START EXERCISE INPUT
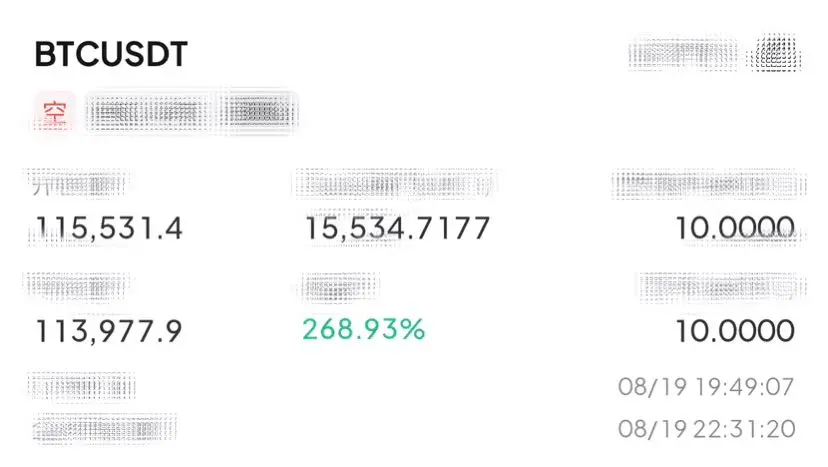Viewport: 828px width, 467px height.
Task: Click blurred label above 268.93%
Action: (340, 287)
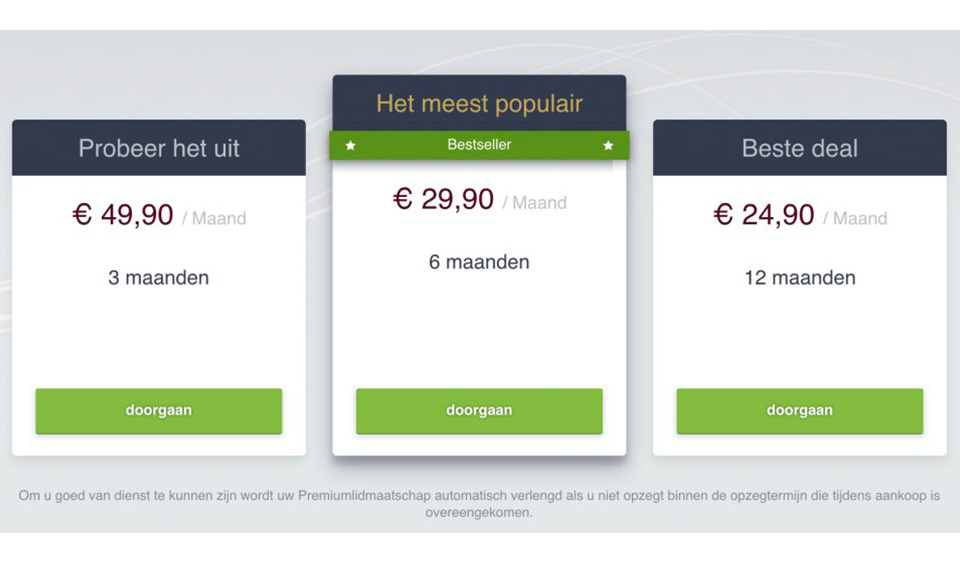Click the green Bestseller label

pos(479,145)
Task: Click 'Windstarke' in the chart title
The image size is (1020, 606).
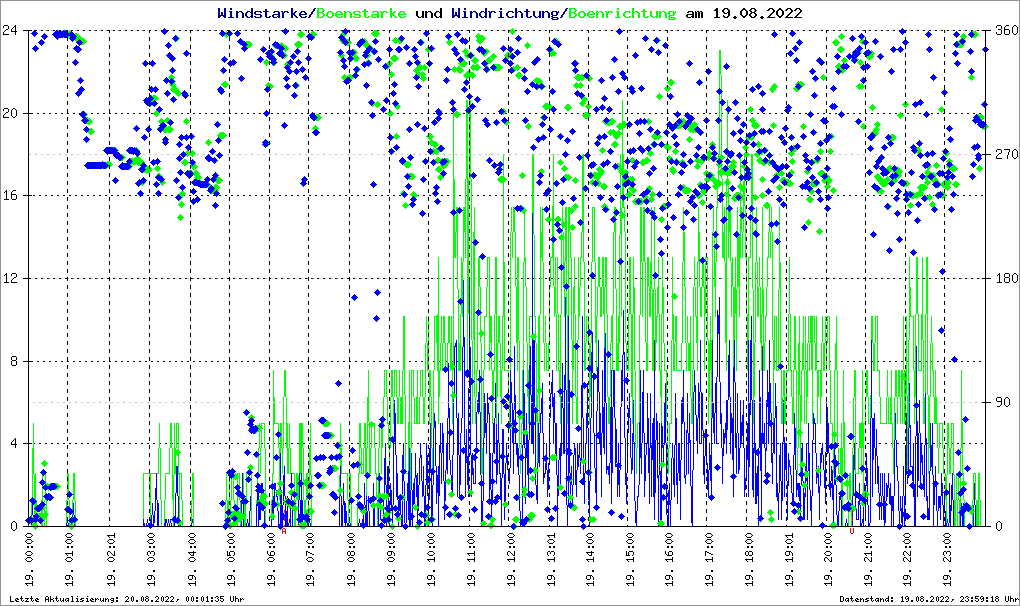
END EXERCISE INPUT
PROBLEM TO SOLVE: Please reproduce the lines above from the one containing "Task: Click 'Windstarke' in the chart title" through the final line, exactly and inclusively, leaving out each picture.

ANSWER SECTION:
Task: Click 'Windstarke' in the chart title
The image size is (1020, 606).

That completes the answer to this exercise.